The Month Ahead: March - April 2017
Researcher Development Programme
Workshops and webinars coming up in March and April include:
- Postgraduate funding: considering the alternatives: 22nd March - spaces available
- Practical presentation skills (2-part workshop): 27th March and 3rd April - fully booked, waiting list in operation
- Graphics in R (2-part workshop): 27th March and 4rd April - spaces available
- The part-time researcher: 30th March - spaces available
- Communicating your research to the media - limited spaces available
- Understanding publication metrics: 5th April (10.00 - 12.00) - limited spaces available
- First steps in public engagement with The Brilliant Club: 7th April - spaces available
- Practical tips to improve your academic writing: 10th April - spaces available
- Editing your thesis: 10th April - spaces available
- Write Club: 12th April - spaces available
Visit our webpages to book a place or add your name to a waiting list.
Research Hive Seminars 2017
The 2017 Research Hive Seminars continue in March and April:
Developing and disseminating research on social media - 23rd March, 12.00 - 14.00
This session will explore how academics can use social media to not only disseminate, but also to develop, our research.
What kinds of conversations and communities can academics build on social media, and what does this imply for the future of our research culture?
And how does this fit with the changing role of social media in society as a whole, including its potential to weaken barriers between academic and non-academic audiences, but also to create additional risks for accurate representation and civil discussion?
Dr Mark Carrigan, author of Social Media for Academics (2016), a SAGE publication that addresses both the fundamental and the practical issues at stake in these questions, joins Dr Lucy Robinson from Sussex History, in a simultaneously provocative and practical discussion.
Planning for REF 2021: How to plan and publish with REF in mind - 6th April, 12.00-14.00
The next Research Excellence Framework, the UK’s national research assessment exercise, is likely to be significantly different to previous incarnations.
The REF creates significant opportunities for institutions, research groups and individuals to showcase outstanding areas of research and of its impact.
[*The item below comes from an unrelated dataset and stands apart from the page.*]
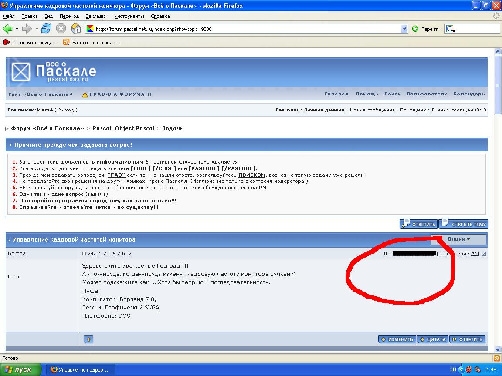Click the Home page icon
502x376 pixels.
76,29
All researchers and related other relevant University staff working in UK Higher Education need to be aware of the REF, but the issue of whether, or how far, the REF should affect individual publication planning and impact-linked research activities is both controversial in principle and difficult in practice, given continuing changes to the exercise.
Two senior academic leaders, Professor Phil Ashworth from the University of Brighton and Professor Gordon Harold from Sussex, discuss how researchers can productively work in a REF environment, recognising features of the process to which they can positively contribute, and which can promote both individual and institutional interests and opportunities.